Bottom line: Your pets should never feel trapped or backed into a corner. Allow them plenty of chances to leave any space. And if they do get stuck somehow, or if you need them to leave for safety, remove them either behind a gate or with a “follow me” cue.
Read more safety tips for dogs who live with babies: Dogs and Babies: Can everyone get along?
And a version for dogs who live with toddlers because toddlers can be… well… toddlers: Dogs and Toddlers: A Realistic and Honest Guide to Keeping Them Safe From Each Other.
Tip 3: Don’t force your pets to do anything. But DO enforce pet-safety boundaries for your kids.
You are the adult human. You are the voice for the animals in your home, and you are the voice of reason for the tiny humans in your home.

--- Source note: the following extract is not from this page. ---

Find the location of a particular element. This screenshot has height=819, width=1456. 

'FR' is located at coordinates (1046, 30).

I’ve seen parents force their pets to endure being patted by kids when they clearly didn’t want to be. I’ve seen parents drag their pets by the collar or scoop them up instead of letting them get away. Sure, we would love our pets and kids to get along, but not at the cost of safety and agency.

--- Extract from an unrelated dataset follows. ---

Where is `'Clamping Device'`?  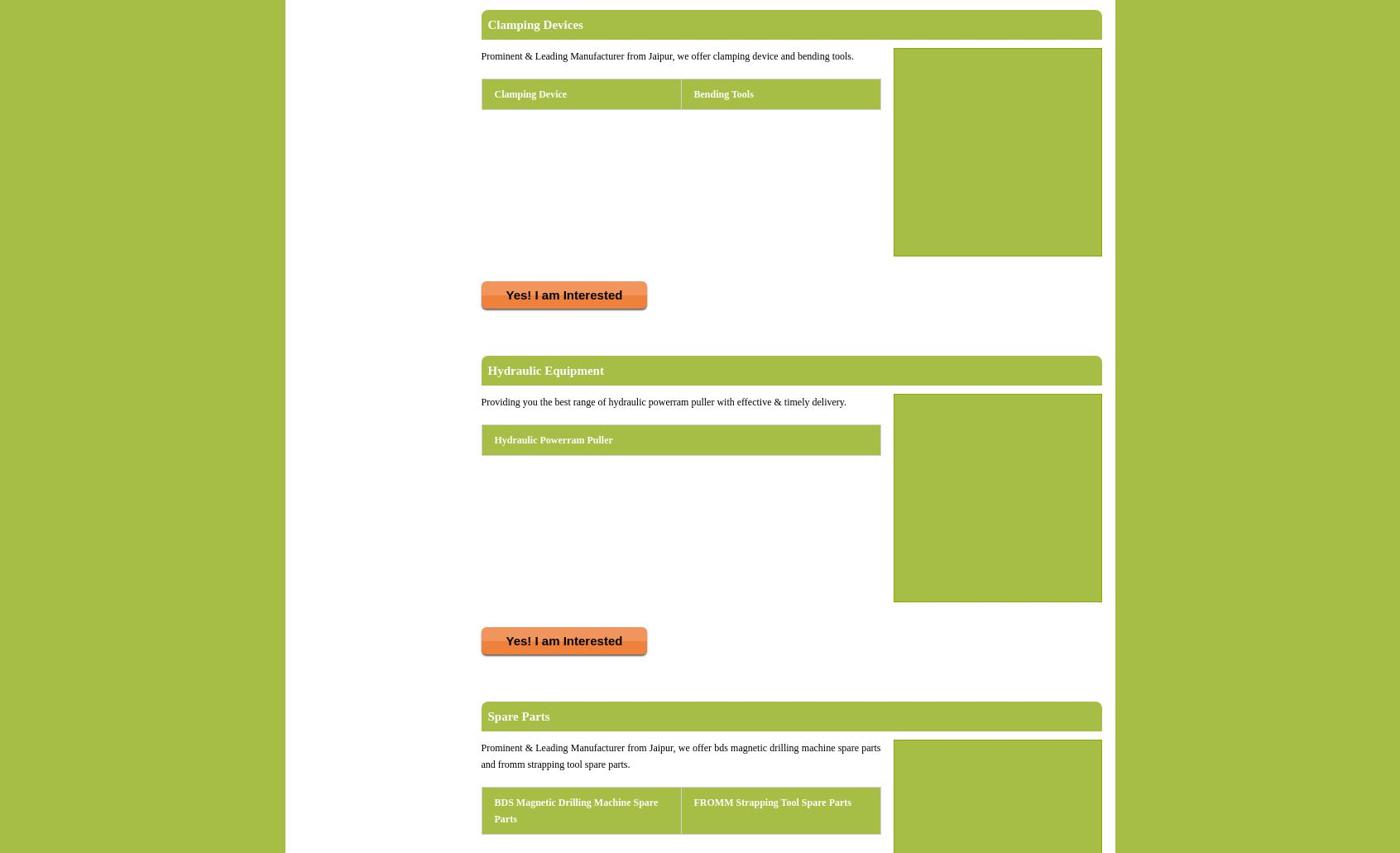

Don’t force your pets to do anything. (I mean, obviously, within the realm of reason and safety. If you have to put your dog in another room with the door closed to keep everyone safe, so be it. That’s not what I mean.)
Do teach your kids boundaries for responsible pet interactions (think: Don’t touch an animal who is drinking, eating, or chewing a toy.) and create a sense of responsibility in your kids to be kind to animals.
If you want to get your kids involved in taking care of the pets in your home, I have an awesome guide to teaching your kids how to jump into pet-care chores.
Kids and Pets Can Be Best Friends… or Worst Enemies
Strive for the former by helping your kids know how to interact safely with your pets. A bond is more likely to form if there’s trust and safety.
If you have a house filled with humans and animals, what are your family’s boundaries or pet safety rules? Any tips or tricks to add to this list, or questions I can answer or solutions I can help brainstorm for your family? I’d love to hear them in the comments!
Dog Photo by Nathan Hanna on Unsplash
I am in my 60’s and my siblings still laugh about my aunts’ dog who she brought to our house a lot when she visited. We were always so excited to see Chipper, nothing like 8-10 little hands wanting to pet him. My aunt kept him on a leash at all times even in the house while visiting. Often when more than one of us attempted to pet Chipper he would growl, no snarling, just a deep warning growl. He never bit anyone. However my mom or aunt would say “you kids go outside and leave Chipper alone”, and we did. Nowadays with kids, it seems like the parents expect that animals and humans will defer to the child…not in my day, and not in my house. I was taught to respect all forms of life, and I enforce that in my house. I think that was how I learned to get along so well with others, giving everything/everyone their space. I was bitten severely by a dog as a child when I went into a yard to retrieve a ball, I did not see the dog until it was too late. However, I was again told “you should not have went into the yard”.
Glynn Cooksey says
Pet safety is definitely something we all need to be concerned about with our little ones. We have 2 young children and three dogs! Really appreciate you putting information like this out there for people to read!